The Art of Living Lithuania joined hands with the Lithuanian government on the national tree planting project organized all over the country on the 16th of April, 2016.

The Government’s Forest Research Enterprise led the tree-plantation initiative across Lithuania. Members of political parties, soldiers and young children joined in and planted 500,000 trees, which translates to 10 hectares of plantation.

170 Art of Living members from 17 towns took part, planting 33,270 saplings of species native to the country.

The Forest Research Enterprise is a large organization with branches all over the country tasked with care of the forests. The residents of each region can buy saplings from them.
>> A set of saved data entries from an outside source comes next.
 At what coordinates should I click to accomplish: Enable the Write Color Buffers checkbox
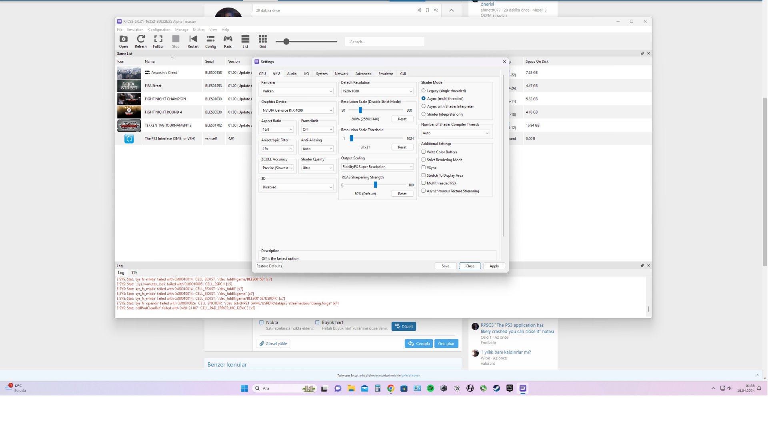point(424,152)
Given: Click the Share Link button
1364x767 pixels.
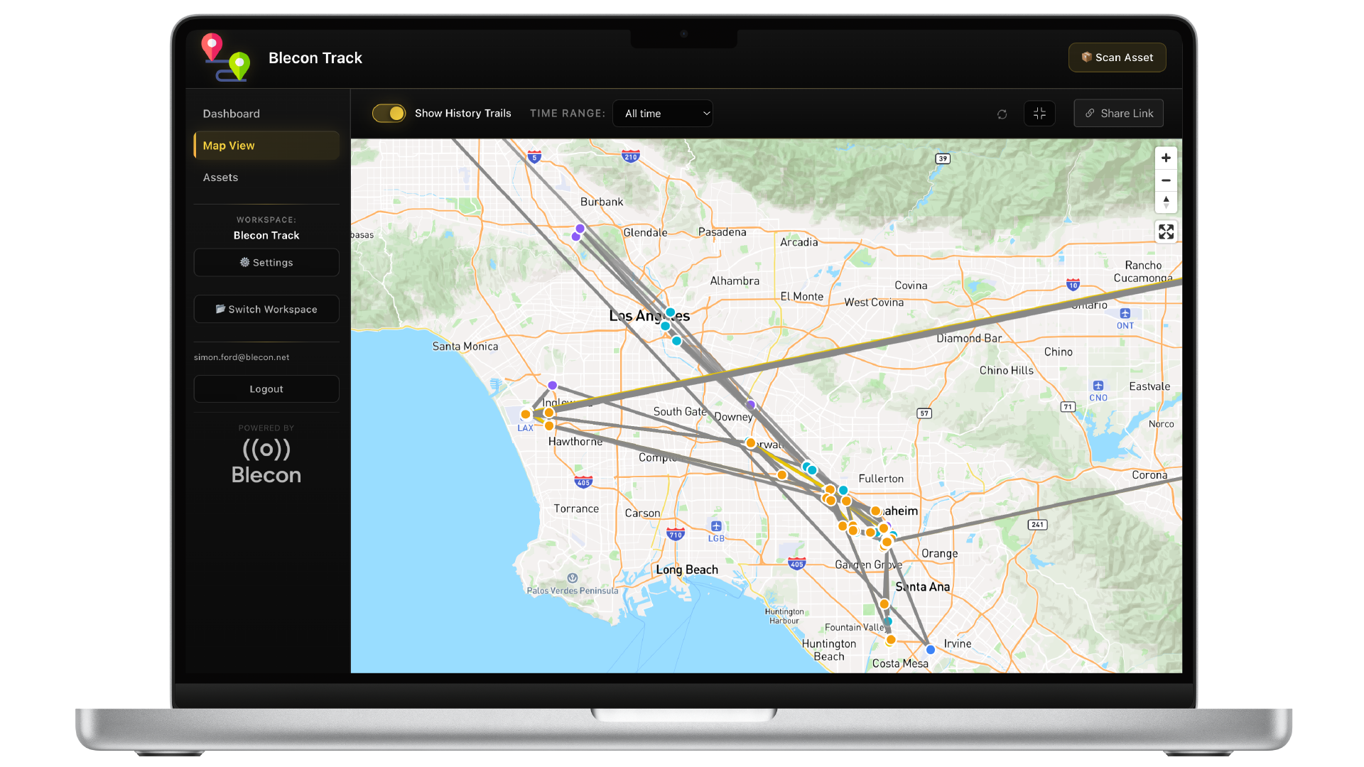Looking at the screenshot, I should 1118,114.
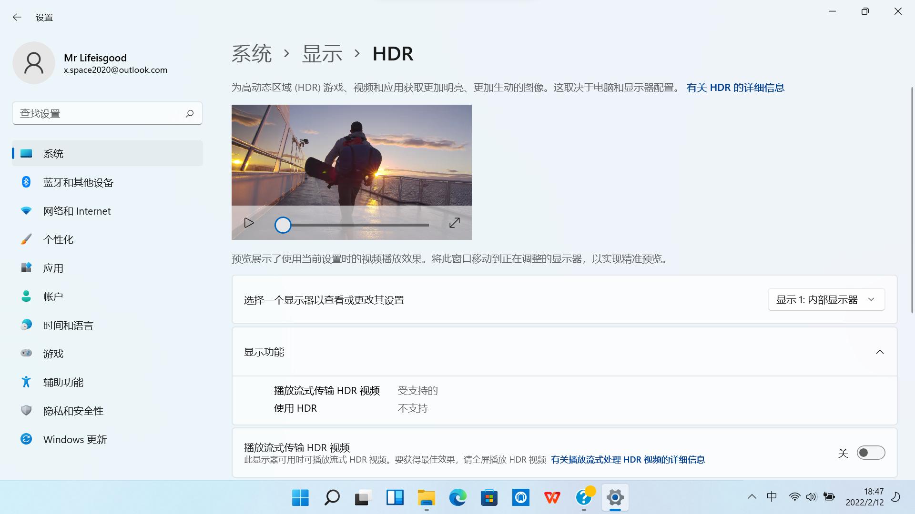Open 辅助功能 settings in sidebar
Image resolution: width=915 pixels, height=514 pixels.
coord(63,382)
Corporates and business houses are also involved in this project.

Art of Living volunteers Karolina and Gintare from Lithuania share their experiences on the tree-planting initiative.

Karolina: The national tree-planting project is an annual event organized by the Lithuanian Forest Enterprise. The Art of Living members join this initiative every year, in different parts of the country.

This year it was special because of Gurudev Sri Sri Ravi Shankar’s birthday. The participation was massive with more cities and towns contributing and they coordinated with each other. We announced the programs through Satsangs and our Google groups.

There were also members of the public, employees from companies and organizations, even young children from orphanages. We planted local species suitable for our environment – pine, fir, etc. Birches are planted in a row to act as a wall that arrests forest fires, because pine and fir trees can turn very dry and flammable.

The Forest Enterprise specialists explained to us the importance of doing this. They showed us how to plant the sapling correctly and told us about the medicinal uses of these species.

We do take care after planting, but as our climate and soil are good, minimal care is needed.

Part of these forests are also felled for commercial purposes by companies, because wood is needed and, also, the Enterprise needs finances for its ongoing activities. But this is done under strict environmental rules to ensure that the mandatory minimum forest cover is not affected.

Lithuanians love nature and take care of their forests and their environment. It is in their blood, I think!

Gintare: We were 10 volunteers who joined a larger group of 60 volunteers from different professions and of different ages.

The Art of Living became involved in an unusual way. Some time back, our town’s community had undertaken a cleanliness campaign. It worked out well. But after sustained efforts at cleaning the environment around our town, and the residents also starting to dispose garbage responsibly, the volunteers had practically no service project. So we looked around and we came to know about the tree-plantation drive and decided this was a useful initiative to participate in.

We have planted birch, fir, pine and alder – species indigenous to Lithuania. A few of these have medicinal and food value. Birch twigs and leaves are used to increase blood circulation when taking a sauna-bath. Tea can be made from birch leaves. Pines cones yield edible nuts.

But these practices are almost forgotten. A few are being revived now.

Lithuanians love and take care of the environment. There has been a tradition in my country of regarding forests as sacred places where people prayed. During times of foreign occupation of Lithuania, our freedom fighters from these areas around used to take refuge in these forests.

Sometimes we have forest fires, and we feel saddened to lose our ancient trees. We also have a dilemma with cormorants (a species of bird) that nest on trees in some areas and destroy the trees with their voluminous droppings.

A certain percentage of the trees are chopped each year to provide wood for construction of homes. As the weather here is very cold, it is only wood that can give us the necessary insulation and protection from the severe cold climate we have. To replace the felled trees, replanting goes on. But I grew up amidst forests, and the trees I loved are gone. This is how it works out!

However, we have strict laws and regulations regarding felling of trees.

After the saplings were planted, we have been asked to take care of them till they have grown. We are happy that our children will be able to enjoy the benefits of our efforts!